With your current stats, the routine and diet plan Jas is following in our Mansized Weight Loss Chalenge would be perfect for you, so you should definately check it out.
So far to bring you up to date, in the first 4 weeks, he's lost just under 10 lbs of fat, dropping his bodyfat percent by nearly 5%, and the routine will take about 20-30 minutes 3 times per week. The harder you work, the less time it will take you.
You'll need to adjust the calories down, at your starting point, start at 1700 calories, and then cycle down over 6 weeks to 1500 calories. In week 7, start the cycle again. You can easily do that by adjusting portion sizes in the diet plan you've posted above.
If you want to be a bit more meticulous and accelerate your gains some more, you could try the same calorie cycle BFG used in the Lose Your Love Handles challenge our team ran a while ago. I'm sure he'll be happy to give you the insider track on how that worked if you ask nicely! :-)
Thanks for that mate but can anybody tell me any good sites for calculating calories as i have just been on fit day and everything i look for isnt there or the quantity that i need istn there!!!!
Hi guys,
thanks for all your help. i have had a bad 3 weeks though with lots of birthdays and bbq,s so ive not done too well as i have been struggling to get the workout in. But after noticing that i have am losing muscle but gaining a bit of fat very very fradually things are starting to get tight and its not a good feeling!!!

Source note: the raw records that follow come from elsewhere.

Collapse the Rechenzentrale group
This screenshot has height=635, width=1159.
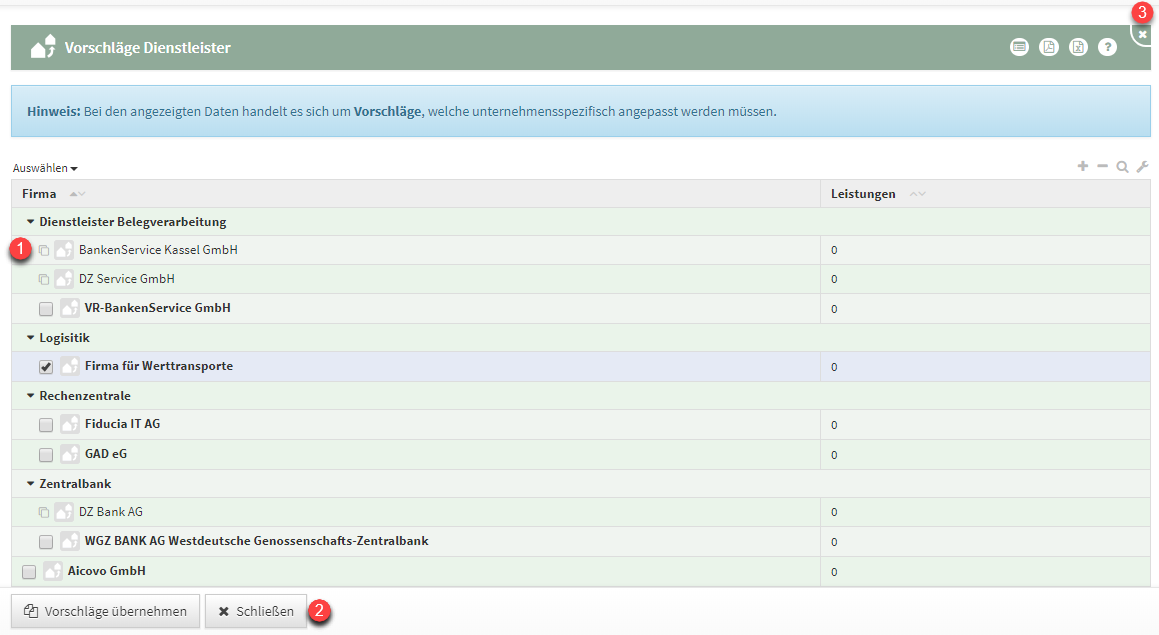[31, 396]
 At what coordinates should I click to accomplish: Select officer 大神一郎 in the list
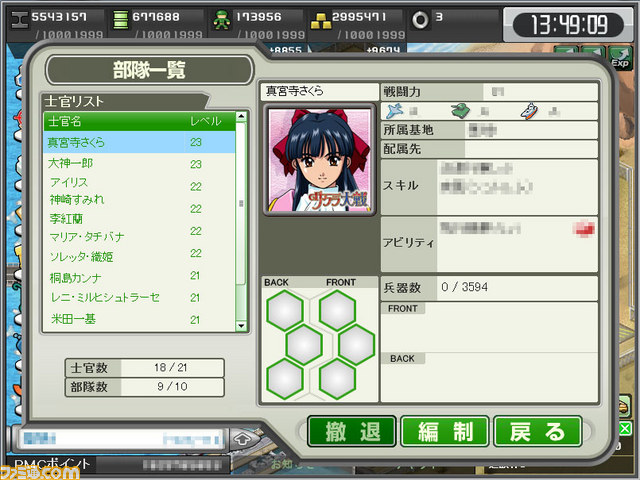point(139,164)
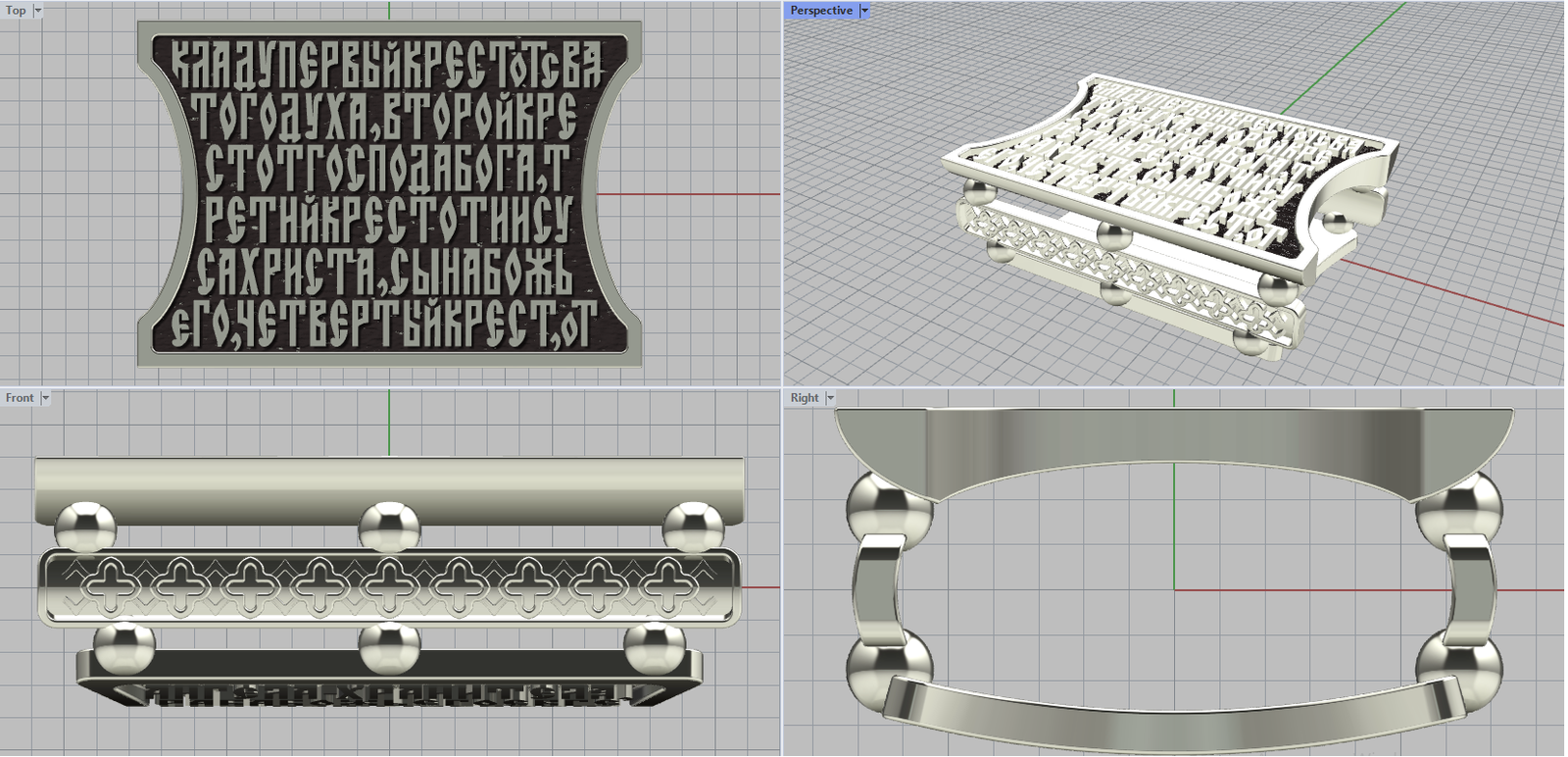The image size is (1568, 757).
Task: Pick the bottom curved bar in Right view
Action: (1166, 714)
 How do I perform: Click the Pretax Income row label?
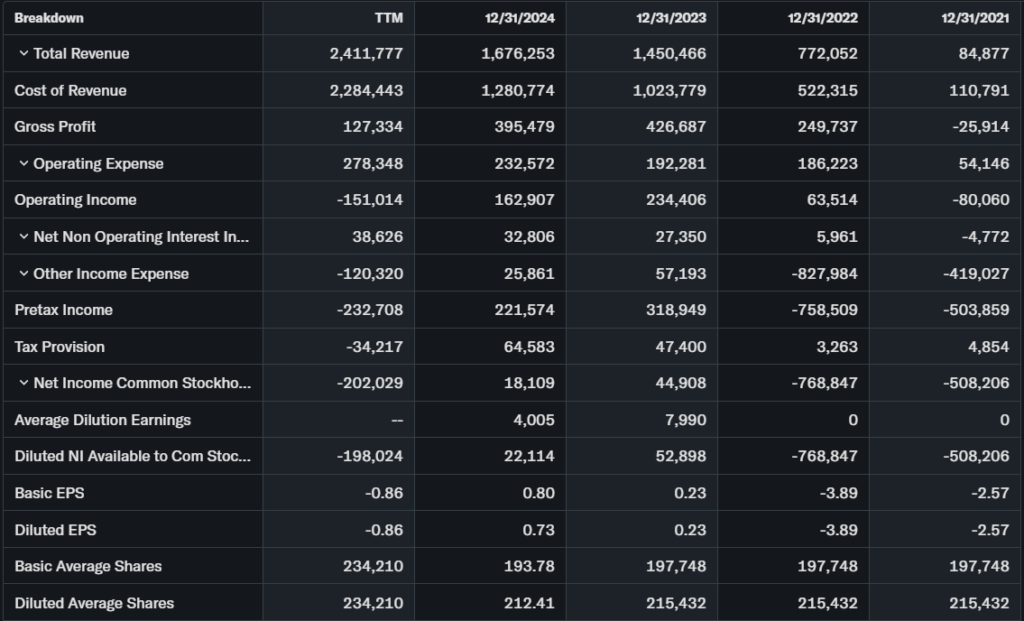(x=63, y=310)
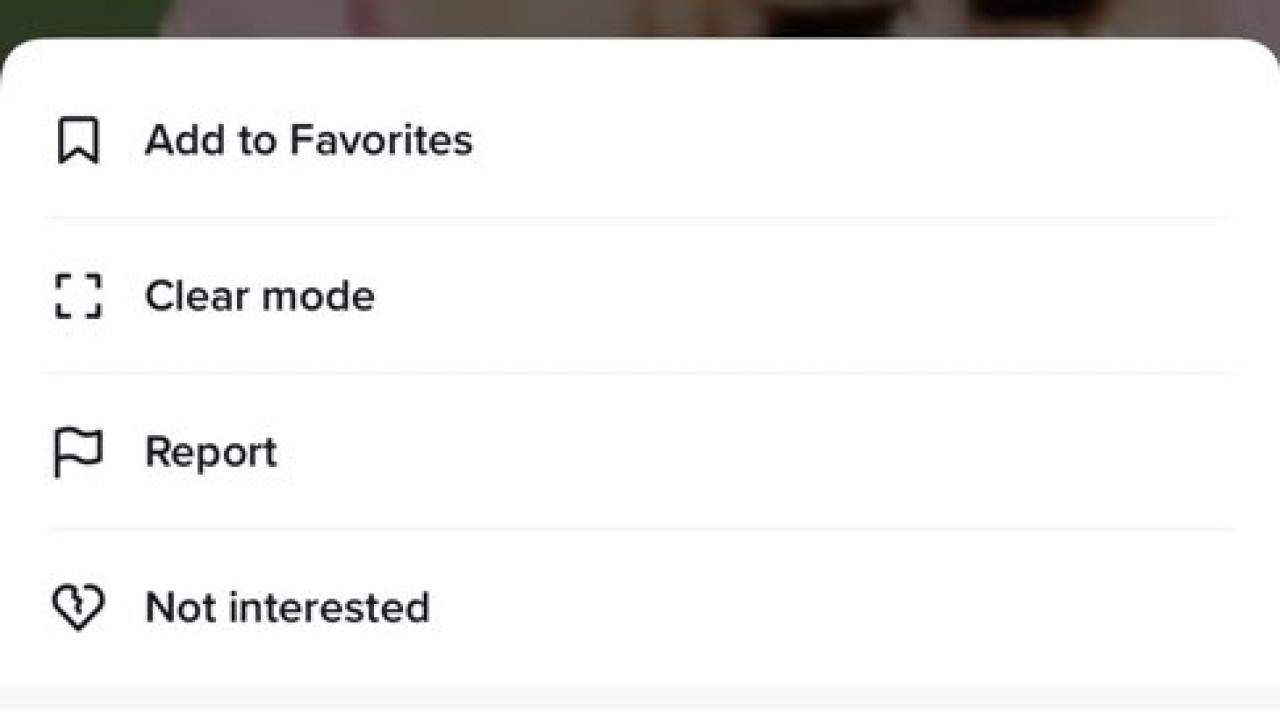This screenshot has height=720, width=1280.
Task: Flag this video using the Report option
Action: click(210, 452)
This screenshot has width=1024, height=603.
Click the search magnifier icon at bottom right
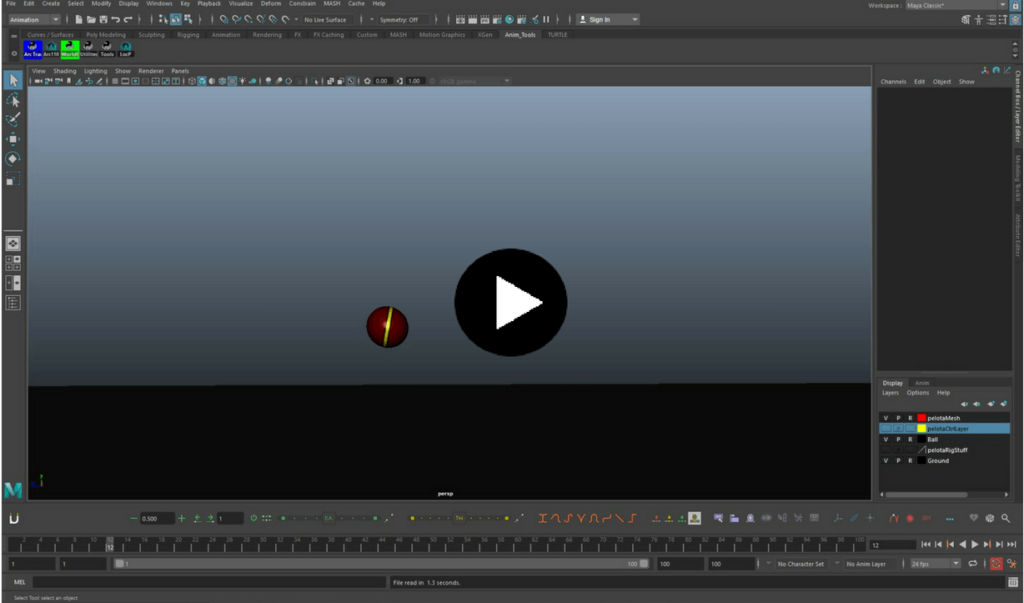(x=1005, y=518)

Currently my stats are 170.2lb/38.2lb fat/22.4%bf
My aim now determinedly over the next 12 wks is for the following. After 6wks lose 10lb fat/gain 2.5lbs muscle. which would then make my stats 162.5ln/28.2lb fat/17.3%bf
Then by the of wk 12 to have the following stats lose another 10lb fat gain another 2.5lb muscle. Meaning 155lb/18lbfat/11.6% bf
Firslty is this a reasonable target or even a conservative one??? I have included photos of what my body looks like as i believe i have a the weirdest shaped body ever i have no fat on my legs,thighs calfs etc it is all on my abs, love handles and pecs with a little on my under arms and butt.
Because of this should i see the fat dropping off my abs and pecs straight away because of it being mostly there??? Does it drop from your face first as well as i have quite a chubbyish face.
Any advice would be appreicated by Anthony/Anybody!!!